======== DATA SUPPLIED

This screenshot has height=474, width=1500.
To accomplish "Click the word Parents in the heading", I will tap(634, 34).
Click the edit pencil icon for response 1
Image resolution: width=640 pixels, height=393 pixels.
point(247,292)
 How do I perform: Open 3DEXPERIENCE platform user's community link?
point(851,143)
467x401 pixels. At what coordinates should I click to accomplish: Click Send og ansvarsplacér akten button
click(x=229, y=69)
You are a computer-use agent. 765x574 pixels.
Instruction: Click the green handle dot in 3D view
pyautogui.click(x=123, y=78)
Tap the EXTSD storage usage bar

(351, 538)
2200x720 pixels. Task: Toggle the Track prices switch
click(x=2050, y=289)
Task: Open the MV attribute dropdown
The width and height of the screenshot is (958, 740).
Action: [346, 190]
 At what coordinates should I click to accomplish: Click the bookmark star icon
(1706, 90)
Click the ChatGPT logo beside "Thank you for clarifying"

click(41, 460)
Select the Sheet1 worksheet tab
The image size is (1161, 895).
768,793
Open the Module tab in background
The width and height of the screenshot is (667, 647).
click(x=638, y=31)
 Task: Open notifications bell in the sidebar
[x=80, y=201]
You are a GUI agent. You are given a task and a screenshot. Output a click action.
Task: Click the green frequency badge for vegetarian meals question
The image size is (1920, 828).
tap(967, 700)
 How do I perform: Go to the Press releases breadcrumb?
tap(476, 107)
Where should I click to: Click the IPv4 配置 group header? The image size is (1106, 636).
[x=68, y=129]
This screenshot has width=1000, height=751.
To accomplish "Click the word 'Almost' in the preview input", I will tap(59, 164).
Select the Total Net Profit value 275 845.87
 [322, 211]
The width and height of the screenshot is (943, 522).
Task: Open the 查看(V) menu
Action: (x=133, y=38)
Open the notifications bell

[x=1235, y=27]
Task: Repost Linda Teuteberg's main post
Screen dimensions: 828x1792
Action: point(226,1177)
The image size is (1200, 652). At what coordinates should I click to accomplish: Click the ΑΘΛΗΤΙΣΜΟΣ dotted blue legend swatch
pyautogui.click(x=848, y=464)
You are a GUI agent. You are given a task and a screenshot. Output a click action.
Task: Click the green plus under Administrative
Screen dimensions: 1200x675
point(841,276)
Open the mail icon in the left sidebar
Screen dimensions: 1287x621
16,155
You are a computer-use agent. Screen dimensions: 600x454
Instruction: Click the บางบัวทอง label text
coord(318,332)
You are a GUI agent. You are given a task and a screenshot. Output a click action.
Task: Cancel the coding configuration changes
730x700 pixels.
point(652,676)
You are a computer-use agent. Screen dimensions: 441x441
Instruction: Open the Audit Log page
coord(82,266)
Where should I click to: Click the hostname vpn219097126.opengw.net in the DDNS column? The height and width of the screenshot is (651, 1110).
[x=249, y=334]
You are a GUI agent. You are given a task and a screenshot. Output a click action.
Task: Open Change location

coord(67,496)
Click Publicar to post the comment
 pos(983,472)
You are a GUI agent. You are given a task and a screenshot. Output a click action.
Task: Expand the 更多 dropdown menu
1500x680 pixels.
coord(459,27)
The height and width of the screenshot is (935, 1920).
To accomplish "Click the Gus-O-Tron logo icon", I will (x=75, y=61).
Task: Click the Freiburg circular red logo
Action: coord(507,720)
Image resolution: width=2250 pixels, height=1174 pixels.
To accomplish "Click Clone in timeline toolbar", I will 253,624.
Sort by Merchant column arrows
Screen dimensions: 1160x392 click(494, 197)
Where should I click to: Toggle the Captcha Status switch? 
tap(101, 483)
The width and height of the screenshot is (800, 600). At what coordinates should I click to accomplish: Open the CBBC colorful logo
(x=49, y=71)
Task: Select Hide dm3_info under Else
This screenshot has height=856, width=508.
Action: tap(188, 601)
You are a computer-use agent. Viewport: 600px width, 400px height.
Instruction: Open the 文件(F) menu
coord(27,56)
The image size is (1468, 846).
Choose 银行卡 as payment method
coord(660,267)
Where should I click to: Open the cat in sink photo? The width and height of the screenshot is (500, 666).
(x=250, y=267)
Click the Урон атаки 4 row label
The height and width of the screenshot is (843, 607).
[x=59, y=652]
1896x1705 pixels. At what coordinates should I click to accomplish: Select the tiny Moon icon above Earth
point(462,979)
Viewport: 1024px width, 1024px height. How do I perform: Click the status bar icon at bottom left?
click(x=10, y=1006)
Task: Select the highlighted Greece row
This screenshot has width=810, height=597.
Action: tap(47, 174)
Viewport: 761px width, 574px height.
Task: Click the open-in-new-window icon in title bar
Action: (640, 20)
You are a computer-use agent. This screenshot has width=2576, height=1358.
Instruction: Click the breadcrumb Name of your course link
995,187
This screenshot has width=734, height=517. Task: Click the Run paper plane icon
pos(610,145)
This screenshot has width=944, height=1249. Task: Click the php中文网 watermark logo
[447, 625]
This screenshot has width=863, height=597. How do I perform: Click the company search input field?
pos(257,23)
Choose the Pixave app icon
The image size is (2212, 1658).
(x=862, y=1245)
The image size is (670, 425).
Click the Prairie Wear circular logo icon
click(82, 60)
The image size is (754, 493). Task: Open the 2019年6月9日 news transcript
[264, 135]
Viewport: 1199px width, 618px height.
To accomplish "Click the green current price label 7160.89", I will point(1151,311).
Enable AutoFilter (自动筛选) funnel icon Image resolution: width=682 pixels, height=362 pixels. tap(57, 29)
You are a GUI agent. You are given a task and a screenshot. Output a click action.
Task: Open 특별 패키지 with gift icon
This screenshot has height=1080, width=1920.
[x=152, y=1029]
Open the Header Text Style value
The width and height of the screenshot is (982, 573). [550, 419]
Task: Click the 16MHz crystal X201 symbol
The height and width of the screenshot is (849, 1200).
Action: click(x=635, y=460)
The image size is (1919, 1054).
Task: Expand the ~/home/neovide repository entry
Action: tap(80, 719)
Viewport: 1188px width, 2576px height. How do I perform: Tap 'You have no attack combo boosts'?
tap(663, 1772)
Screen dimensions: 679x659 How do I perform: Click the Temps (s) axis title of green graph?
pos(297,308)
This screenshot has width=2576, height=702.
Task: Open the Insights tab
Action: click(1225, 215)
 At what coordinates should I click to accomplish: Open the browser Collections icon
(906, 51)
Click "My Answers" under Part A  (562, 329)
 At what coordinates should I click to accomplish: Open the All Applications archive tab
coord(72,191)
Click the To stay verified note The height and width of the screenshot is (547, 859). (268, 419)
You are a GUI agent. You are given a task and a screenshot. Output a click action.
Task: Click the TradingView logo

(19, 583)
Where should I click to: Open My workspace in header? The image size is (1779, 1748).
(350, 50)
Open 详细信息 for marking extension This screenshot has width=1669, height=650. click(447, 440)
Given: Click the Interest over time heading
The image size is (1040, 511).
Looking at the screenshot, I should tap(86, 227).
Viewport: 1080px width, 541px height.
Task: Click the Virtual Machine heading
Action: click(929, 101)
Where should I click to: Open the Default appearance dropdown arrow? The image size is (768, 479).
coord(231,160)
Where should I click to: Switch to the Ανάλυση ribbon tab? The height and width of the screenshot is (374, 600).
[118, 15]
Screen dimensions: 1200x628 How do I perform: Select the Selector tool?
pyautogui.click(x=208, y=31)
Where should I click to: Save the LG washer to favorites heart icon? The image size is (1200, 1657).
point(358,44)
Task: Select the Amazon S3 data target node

================

- [PROBLEM REQUIREMENTS]: Copy the records above exactly, from the line containing "Where should I click to: Open My" through the end of the records.

- [FINAL RESULT]:
Where should I click to: Open My workspace in header? The image size is (1779, 1748).
(350, 50)
Open 详细信息 for marking extension This screenshot has width=1669, height=650. click(447, 440)
Given: Click the Interest over time heading
The image size is (1040, 511).
Looking at the screenshot, I should tap(86, 227).
Viewport: 1080px width, 541px height.
Task: Click the Virtual Machine heading
Action: click(929, 101)
Where should I click to: Open the Default appearance dropdown arrow? The image size is (768, 479).
coord(231,160)
Where should I click to: Switch to the Ανάλυση ribbon tab? The height and width of the screenshot is (374, 600).
[118, 15]
Screen dimensions: 1200x628 How do I perform: Select the Selector tool?
pyautogui.click(x=208, y=31)
Where should I click to: Save the LG washer to favorites heart icon? The image size is (1200, 1657).
point(358,44)
Task: Select the Amazon S3 data target node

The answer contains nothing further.